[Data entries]
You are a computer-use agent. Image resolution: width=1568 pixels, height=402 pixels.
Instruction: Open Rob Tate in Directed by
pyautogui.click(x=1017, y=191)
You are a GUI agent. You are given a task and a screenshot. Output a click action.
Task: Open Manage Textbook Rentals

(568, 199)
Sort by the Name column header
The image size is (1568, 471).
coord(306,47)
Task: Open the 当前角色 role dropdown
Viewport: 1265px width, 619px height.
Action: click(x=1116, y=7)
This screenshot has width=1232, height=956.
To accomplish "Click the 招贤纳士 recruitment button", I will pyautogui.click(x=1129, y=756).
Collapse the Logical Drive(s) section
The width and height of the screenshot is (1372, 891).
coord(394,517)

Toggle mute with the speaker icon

- [Activity] Going down from the first line of the entries above, restate each line word for word until the line holding "You are a GUI" is done.

- [Your solution]
You are a computer-use agent. Image resolution: width=1568 pixels, height=402 pixels.
Instruction: Open Rob Tate in Directed by
pyautogui.click(x=1017, y=191)
You are a GUI agent. You are given a task and a screenshot. Output a click action.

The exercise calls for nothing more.